By : Nurul Husna S.Pd
Saat ini, mendengar kata Khilafah bukanlah sesuatu hal yang tabu lagi di telinga masyarakat, terkhususnya di Indonesia, sejak menguarnya kasus penistaan agama yang dilakukan oleh ahok menimbulkan kecaman diberbagai pihak terutama umat islam, yang terbangkitkan syu’ur islamnya sehingga melakukan aksi besar-besaran yang sering kita dengar dengan aksi 212. Sejak itulah kaum muslimin pun mulai mengenal sedikit demi sedikit tentang kepemimpinan didalam islam atau yang sering kita kenal dengan nama Khilafah. Memang pada dasarnya disistem ini, setiap peristiwa yang terjadi selain mendatangkan dampak positif pasti juga akan mendatangkan dampak negatifnya, dengan mulai munculnya kepermukaan gerakan Khilafatul Muslimin yang mengusung ide penegakkan Khilafah di Indonesia, bahkan gerakan ini mengaku telah menegakkan Negara Khilafah di Indonesia.
Khilafatul Muslimin adalah sebuah organisasi keagamaan Indonesia. Organisasi ini didirikan oleh Abdul Qadir Baraja pada 1997 dan dilantik pada 1999, beliau juga salah satu pendiri Pondok Pesantren Al Mukmin Ngruki. Ia ikut ambil bagian dalam Majelis Mujahidin Indonesia (MMI) tahun 2000.. Khilafatul Muslimin diduga memiliki ideologi yang berkaitan dengan gerakan terorisme. Namun, kelompok ini mengaku tak bertentangan dengan Pancasila. Lalu, muncul pertanyaan ada apa dibalik Khilafatul Muslimin? Apakah gerakan ini merupakan salah satu gerakan bentukan penjajah kapitalisme?.

Catatan penentuan letak kata dan elemen:
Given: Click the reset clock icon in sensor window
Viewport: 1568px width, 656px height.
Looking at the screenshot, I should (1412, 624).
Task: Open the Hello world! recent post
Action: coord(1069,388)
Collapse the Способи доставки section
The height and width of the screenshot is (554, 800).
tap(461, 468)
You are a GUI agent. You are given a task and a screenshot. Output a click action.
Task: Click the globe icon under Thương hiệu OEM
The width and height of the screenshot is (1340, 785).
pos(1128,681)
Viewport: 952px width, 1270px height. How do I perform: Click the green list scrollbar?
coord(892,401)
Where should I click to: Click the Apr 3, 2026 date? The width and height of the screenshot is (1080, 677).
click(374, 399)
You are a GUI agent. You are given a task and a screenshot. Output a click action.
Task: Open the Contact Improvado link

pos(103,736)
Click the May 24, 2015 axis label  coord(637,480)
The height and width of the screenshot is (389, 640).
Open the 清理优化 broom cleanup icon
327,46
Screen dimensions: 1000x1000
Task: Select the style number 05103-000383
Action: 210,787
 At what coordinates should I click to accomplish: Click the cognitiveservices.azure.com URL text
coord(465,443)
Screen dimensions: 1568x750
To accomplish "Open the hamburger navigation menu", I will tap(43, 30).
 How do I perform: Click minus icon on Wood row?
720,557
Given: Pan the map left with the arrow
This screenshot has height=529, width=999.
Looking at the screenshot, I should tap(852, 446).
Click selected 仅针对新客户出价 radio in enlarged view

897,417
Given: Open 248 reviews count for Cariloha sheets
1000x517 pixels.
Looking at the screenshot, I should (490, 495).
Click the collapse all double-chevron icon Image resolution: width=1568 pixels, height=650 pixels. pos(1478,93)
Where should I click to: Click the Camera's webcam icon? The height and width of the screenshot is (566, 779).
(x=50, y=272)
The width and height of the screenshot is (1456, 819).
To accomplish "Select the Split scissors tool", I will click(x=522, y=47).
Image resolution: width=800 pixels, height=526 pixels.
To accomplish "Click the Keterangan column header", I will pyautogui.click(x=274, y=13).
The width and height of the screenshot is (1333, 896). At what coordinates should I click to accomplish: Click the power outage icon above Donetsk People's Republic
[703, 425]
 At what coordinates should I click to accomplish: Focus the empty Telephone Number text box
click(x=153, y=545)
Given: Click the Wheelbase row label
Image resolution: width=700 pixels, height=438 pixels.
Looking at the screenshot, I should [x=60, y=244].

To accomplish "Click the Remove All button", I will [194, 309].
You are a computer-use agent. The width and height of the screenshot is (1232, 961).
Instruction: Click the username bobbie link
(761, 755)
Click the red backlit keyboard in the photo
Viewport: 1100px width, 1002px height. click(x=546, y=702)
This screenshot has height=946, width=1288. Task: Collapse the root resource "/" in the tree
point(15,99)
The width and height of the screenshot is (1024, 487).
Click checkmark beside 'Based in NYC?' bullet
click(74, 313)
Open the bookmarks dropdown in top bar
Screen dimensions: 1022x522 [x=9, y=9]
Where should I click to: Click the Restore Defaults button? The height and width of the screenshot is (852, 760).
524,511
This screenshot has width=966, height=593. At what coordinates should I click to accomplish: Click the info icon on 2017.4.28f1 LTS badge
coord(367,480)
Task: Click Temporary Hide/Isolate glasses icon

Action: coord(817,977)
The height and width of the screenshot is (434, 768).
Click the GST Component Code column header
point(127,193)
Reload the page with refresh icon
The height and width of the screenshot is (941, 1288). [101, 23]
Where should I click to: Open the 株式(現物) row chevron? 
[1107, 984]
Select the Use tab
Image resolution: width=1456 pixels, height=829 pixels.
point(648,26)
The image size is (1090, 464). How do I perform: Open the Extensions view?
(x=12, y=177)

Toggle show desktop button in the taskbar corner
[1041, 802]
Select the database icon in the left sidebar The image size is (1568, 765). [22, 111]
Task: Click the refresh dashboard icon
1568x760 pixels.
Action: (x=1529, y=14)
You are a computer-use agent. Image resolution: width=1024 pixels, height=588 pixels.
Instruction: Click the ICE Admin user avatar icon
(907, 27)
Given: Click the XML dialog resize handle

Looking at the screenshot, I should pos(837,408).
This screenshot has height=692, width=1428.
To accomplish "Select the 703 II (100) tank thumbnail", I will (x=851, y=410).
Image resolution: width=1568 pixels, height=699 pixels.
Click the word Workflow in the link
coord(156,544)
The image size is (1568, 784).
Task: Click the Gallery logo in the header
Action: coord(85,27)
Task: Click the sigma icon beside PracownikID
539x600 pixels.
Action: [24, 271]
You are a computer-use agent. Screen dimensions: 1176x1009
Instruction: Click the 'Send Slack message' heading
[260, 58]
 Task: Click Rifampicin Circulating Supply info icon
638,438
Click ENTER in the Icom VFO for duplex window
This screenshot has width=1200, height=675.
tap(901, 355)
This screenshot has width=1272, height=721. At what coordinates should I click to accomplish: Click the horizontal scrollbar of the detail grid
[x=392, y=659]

Tantangan A: Menurut teks tentang Khilafatul Muslimin, siapa yang mendirikan organisasi itu dan pada tahun berapa?
Tantangan B: Kembalikan setiap baris yang memuat kata "perform", dengan memperhatikan perbedaan huruf besar dan kecil.

Jawaban yang diharapkan A: Abdul Qadir Baraja, pada 1997.

Jawaban yang diharapkan B:
Viewport: 952px width, 1270px height. How do I perform: Click the green list scrollbar?
 How do I perform: Click minus icon on Wood row?
The image size is (1090, 464). How do I perform: Open the Extensions view?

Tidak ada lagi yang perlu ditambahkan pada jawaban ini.